Installation

The IntOGen pipeline requires Nextflow and Singularity in order to run.

Beside them, a number of different datasets need to be downloaded, and other pieces of software installed (as Singularity containers).

For information on how to download and build all these requirements, check the README file in the build folder.

Usage

Once all the prerequisites are available, running the pipeline only requires to execute the intogen.nf file with the appropiate parameters. E.g.:

nextflow run intogen.nf --input <input>

There are a number of parameters and options that can be added:

-resume

Nextflow feature to allow for resumable executions.

--input <path>

Path of the input. See below for more details.

--output <path>

Path where to store the output. Default: intogen_analysis.

--datasets <path>

Path to the folder containing the datasets. Default: datasets.

--containers <path>

Path to the folder containing the singularity images. Default: containers.

--annotations <file>

Path to the default annotations file. Default: config/annotations.txt. See the input section for more details.

--seed <int>

Seed to be used for reproducibility. This applies to 4 methods: smRegions, OncodriveCLUSTL, OncodriveFML, dNdScv.

--debug <bool>

Ask methods for a more verbose output if set to True.

Input & output

Input

Although the pipeline does most of its computations at the cohort level, the pipeline is prepared to work with multiple cohorts at the same time.

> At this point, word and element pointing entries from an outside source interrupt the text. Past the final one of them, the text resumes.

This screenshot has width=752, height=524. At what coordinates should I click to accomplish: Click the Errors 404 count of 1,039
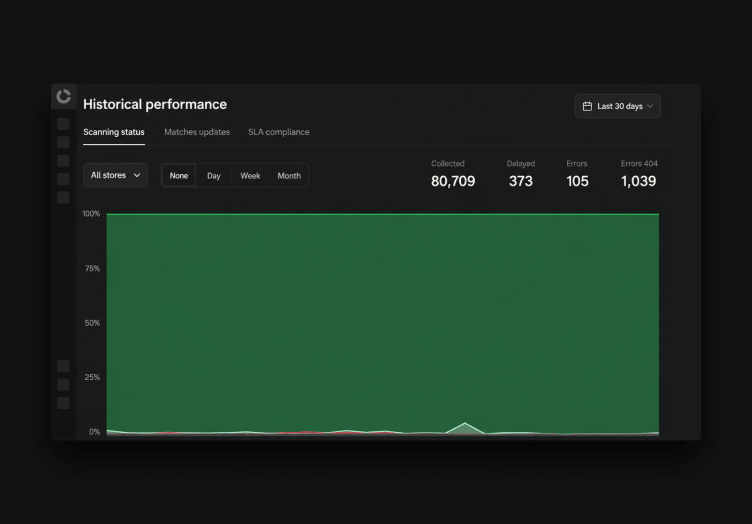[x=638, y=181]
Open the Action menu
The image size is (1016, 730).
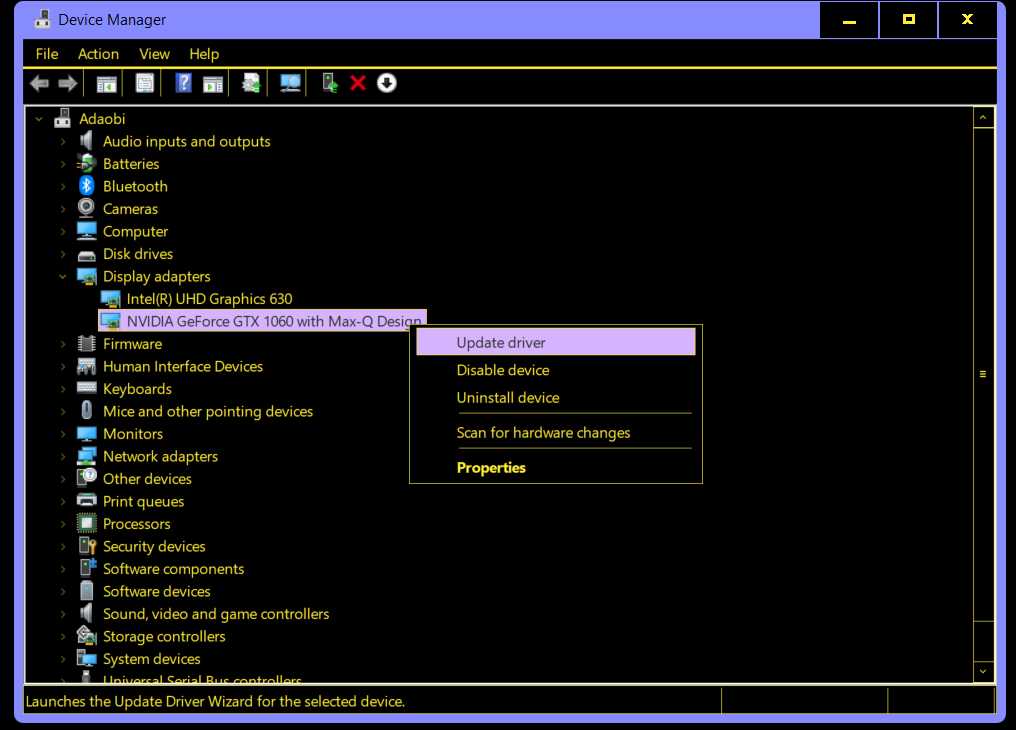click(98, 54)
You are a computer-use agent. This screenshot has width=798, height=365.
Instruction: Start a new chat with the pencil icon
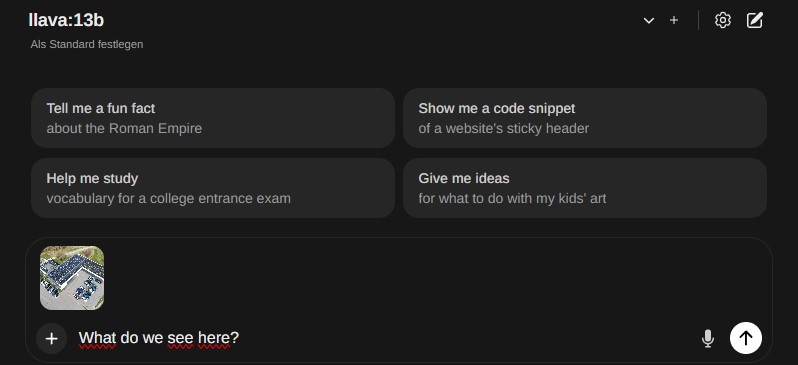click(754, 20)
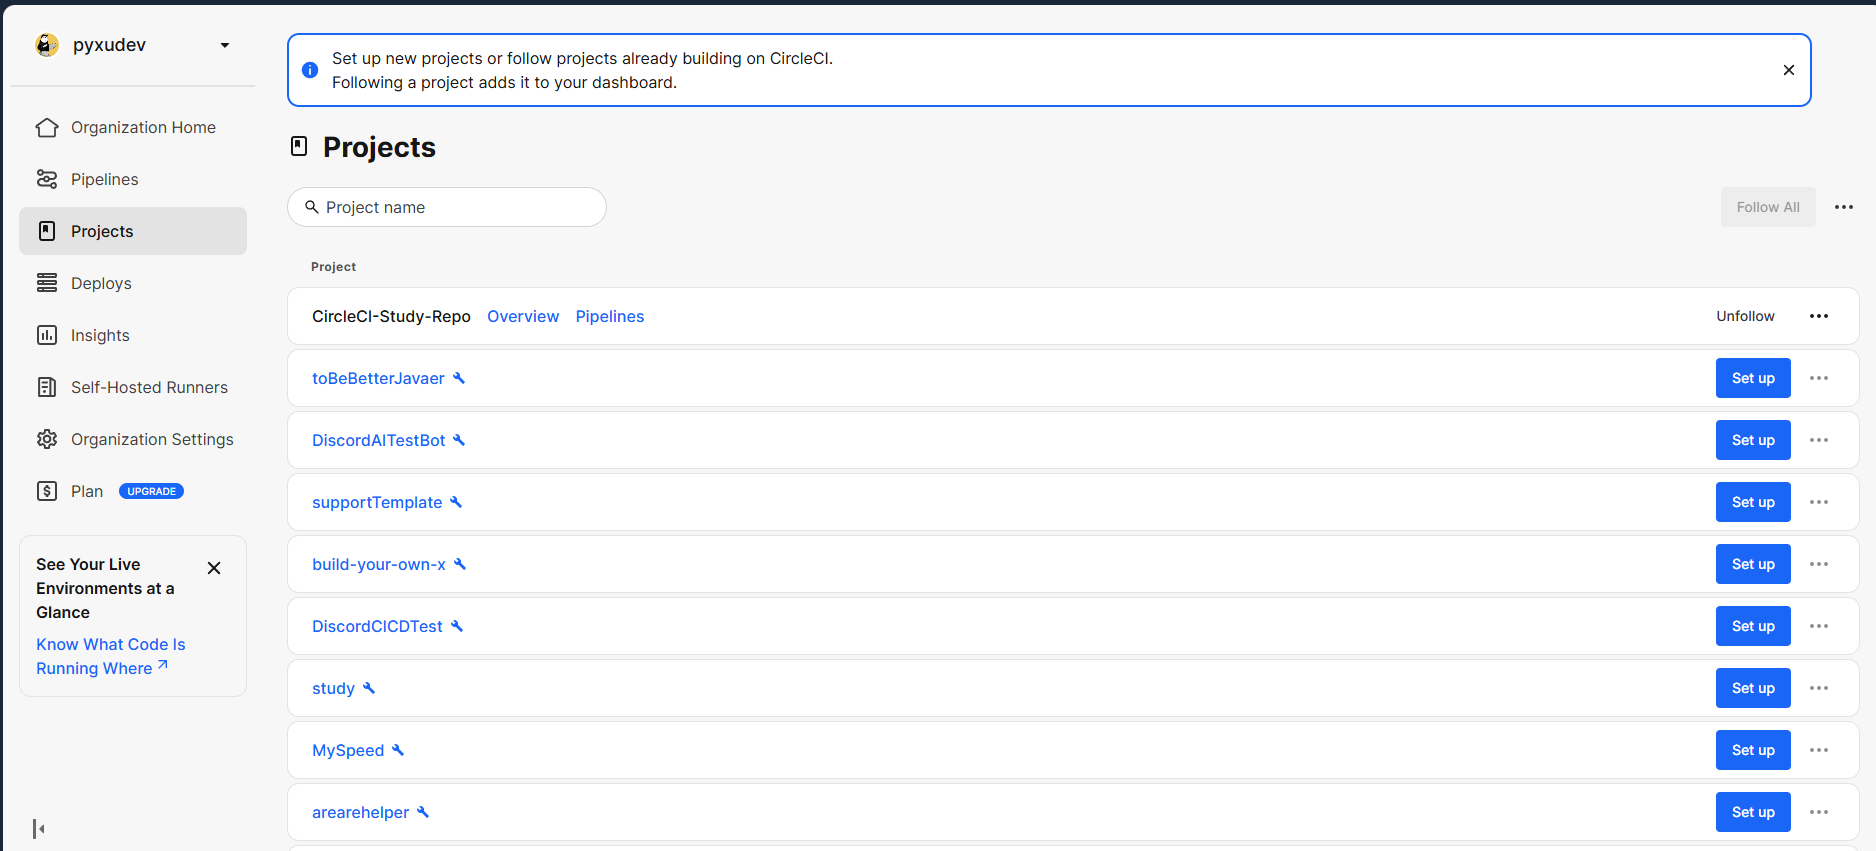Viewport: 1876px width, 851px height.
Task: Focus the Project name search field
Action: pyautogui.click(x=447, y=207)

Each cohort must contain, at least, the chromosome, position, ref, alt and sample. Files are expected to be TSV files with a header line.

Important

All mutations should be mapped to the positive strand. The strand value is ignored.

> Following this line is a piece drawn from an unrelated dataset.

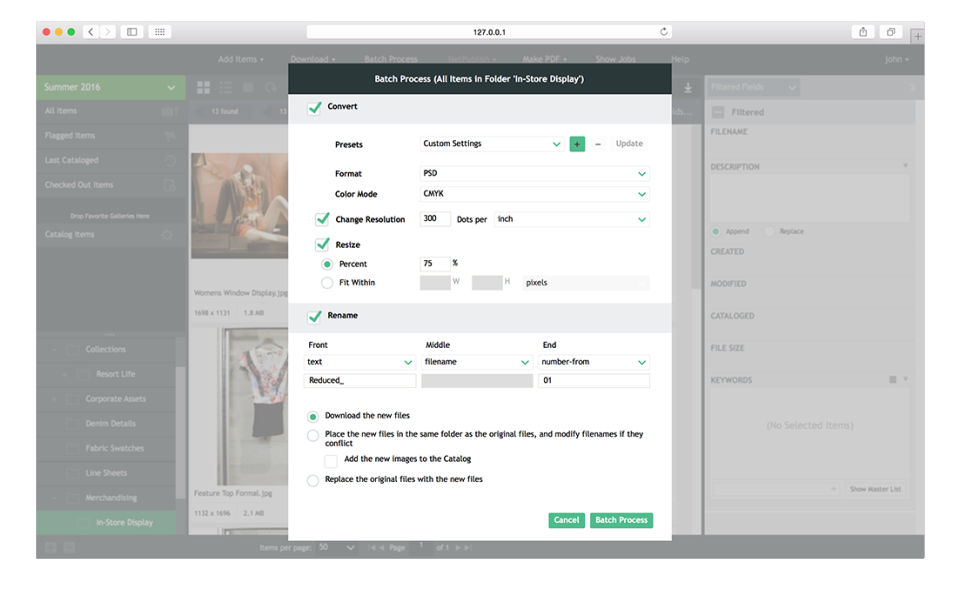Viewport: 960px width, 609px height.
Task: Open the End dropdown showing number-from
Action: pos(594,362)
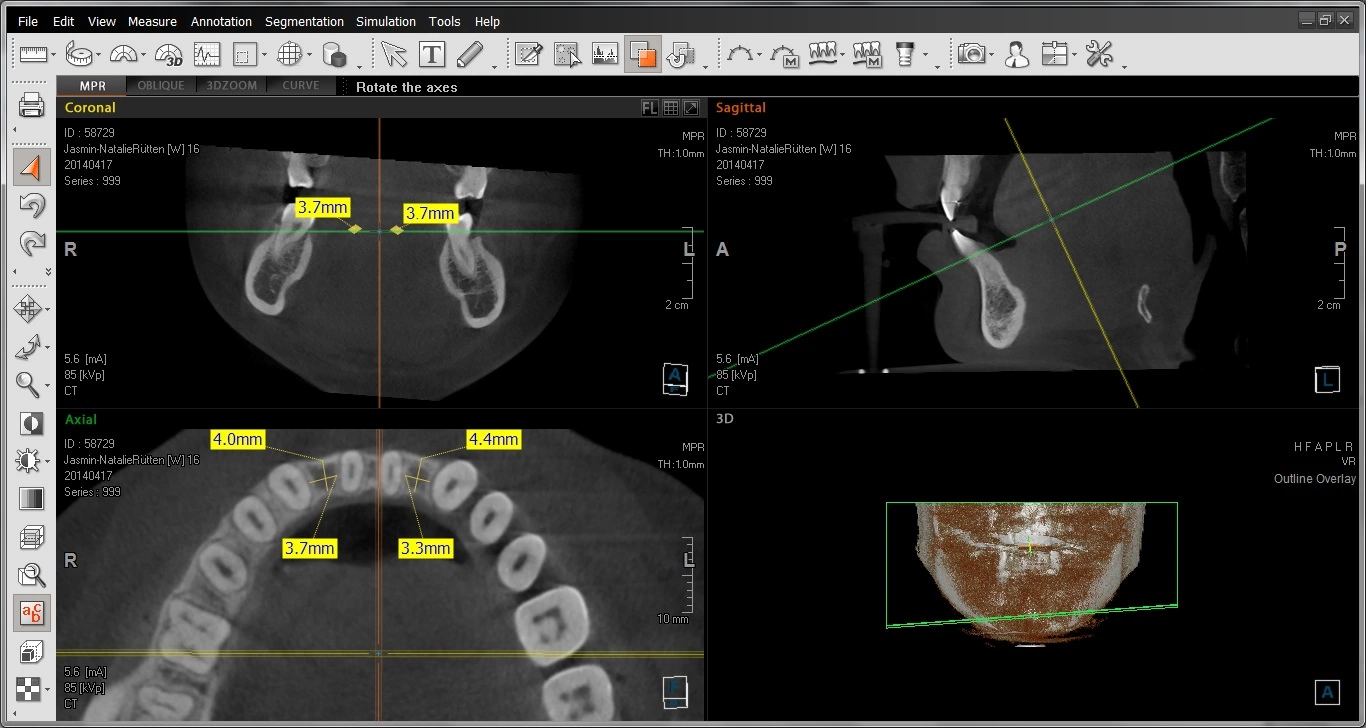Toggle the overlapping squares overlay button

click(642, 55)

In addition, each cohort must be associated with:

  • cohort ID (DATASET): a unique identifier for each cohort.

  • a cancer type (CANCER): although any acronym can be used here, we recommend to restrict to the acronyms that can be found in extra/data/dictionary_long_name.json.

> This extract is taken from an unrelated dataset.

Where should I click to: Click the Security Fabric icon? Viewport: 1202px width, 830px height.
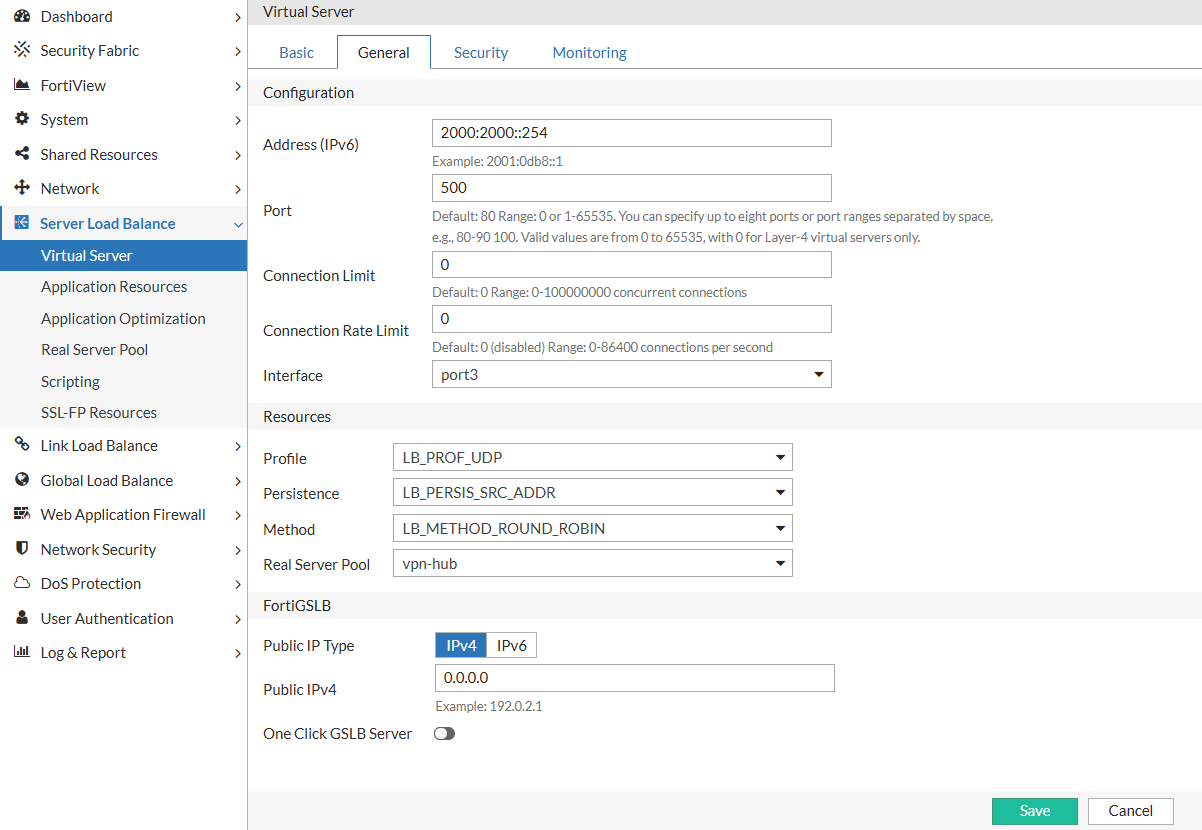[x=22, y=51]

  • a sequencing platform (PLATFORM): WXS for whole exome sequencing and WGS for whole genome sequencing

  • a reference genome (GENOMEREF): only HG38 and HG19 are supported

Cohort file names, as well as the fields mentioned above must not contain dots.

The way to provide those values is through OpenVariant , a comprehensive Python package that provides different functionalities to read, parse and operate different multiple input file formats (e. g. tsv, csv, vcf, maf, bed). Whether you are planning to run single or multiple cohorts, you would need to provide an annotation file in yaml format to specify the above mentioned structure required by IntOGen. Instructions on how to build an annotation file are documented here: OpenVariant annotation file .

Output

By default this pipeline outputs 4 files:

  • cohorts.tsv: summary of the cohorts that have been analyzed

  • drivers.tsv: summary of the results of the driver discovery by cohort

  • mutations.tsv: summary of all the mutations analyzed by cohort

  • unique_drivers.tsv: information on the genes reported as drivers (in any cohort)

  • unfiltered_drivers.tsv: information on the filters applied to the post-processing step: from the output of the combination to the final set of driver genes.

Those files can be found in the path indicated with the --output options.

Moreover, the --debug true options will generate a debug folder under the output folder, in which all the input and output files of the different methods are linked.